O valor de venda de direitos futuros na Bacia do Rovuma, apenas em 2013, poderá ser de cerca de US$10 bilhões. Isso é mais da metade do PIB de todo o país e terá um impacto sem precedentes na receita do Estado. A tributação sobre a venda de futuros direitos de Gás do Rovuma, em 2013, vale muitas vezes mais do que todos os outros pagamentos por todas as empresas extractivas combinadas na história de Moçambique.
Isto faz com que o processo pelo qual a ENI concordou em pagar US$400 milhões seja de extrema importância. Primeiro, a ENI procurou evitar o pagamento de todo o imposto alegando que estava apenas a vender uma parte da ENI EastAfrica, subsidiária registada na Itália. No entanto, dado que a concessão da Bacia do Rovuma era o único activo da ENI EastAfrica, o Governo de Moçambique rejeitou esta alegação.

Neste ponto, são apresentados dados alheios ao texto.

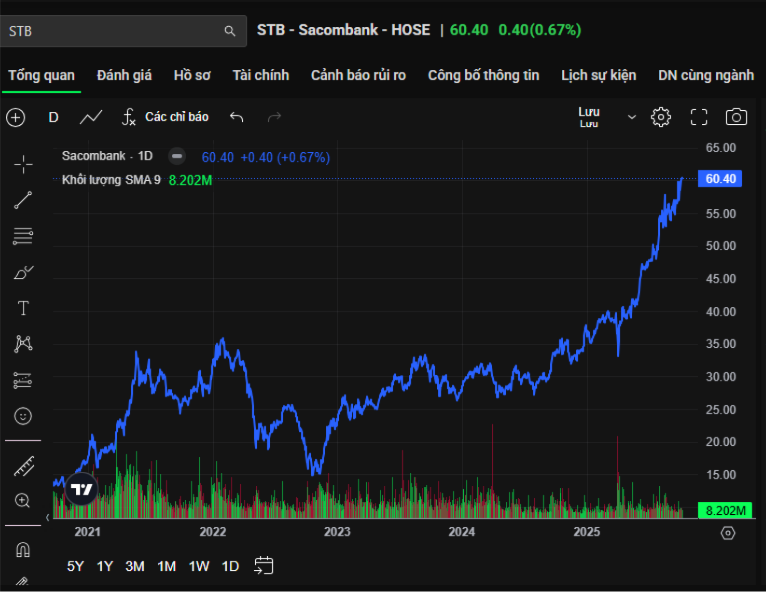The width and height of the screenshot is (766, 592).
Task: Open chart settings gear in top toolbar
Action: click(x=660, y=117)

No início de Abril, o ministro das Finanças, Manuel Chang, indicou que as negociações com a ENI para o pagamento das mais-valias eram muito difíceis. Contudo, pareceu ter havido mudanças na sequência de reuniões entre o primeiro-ministro, Alberto Vaquina, e CEO Paolo Scaroni na Itália, em finais de Abril. O que aconteceu entre essas discussões e o comunicado de imprensa da ENI emitido após uma reunião entre o Presidente Armando Guebuza e CEO Paolo Scaroni em Changara, província de Tete,em Agosto, é desconhecido.
O que está claro é que a tomada de decisão acontece, mais uma vez, à porta fechada sem nenhuma explicação pública. A falta de transparência constitui um terreno fértil para especulações sobre possíveis más práticas.
Por isso, são muitas as perguntas que carecem de respostas que incluem:
- Por que é que não houve uma explicação pública sobre a forma como foi determinada a avaliação das mais-valias de 12,8% cobradas à CoveEnergy?
- Por que é que não houve tributação de mais-valias nas últimas transferências de direitos na bacia do Rovuma, feitas tanto pela Petronas como pela Statoil?
- Qual foi a fórmula para determinar que o imposto de mais-valias sobre a transacção da ENI seria de US$ 400 milhões (9,5%) e quando foi concluída esta avaliação?
- Qual foi o impacto do compromisso da ENI em construir uma estação de energia de 75mw sobre o montante do imposto das mais-valias?
- Que taxas serão aplicadas à venda de 20% dos direitos de Rovuma Área 1 pela Anadarko (10%) e Videocon (10%) e por que é que estas taxas não podem ser anunciadas com antecedência?”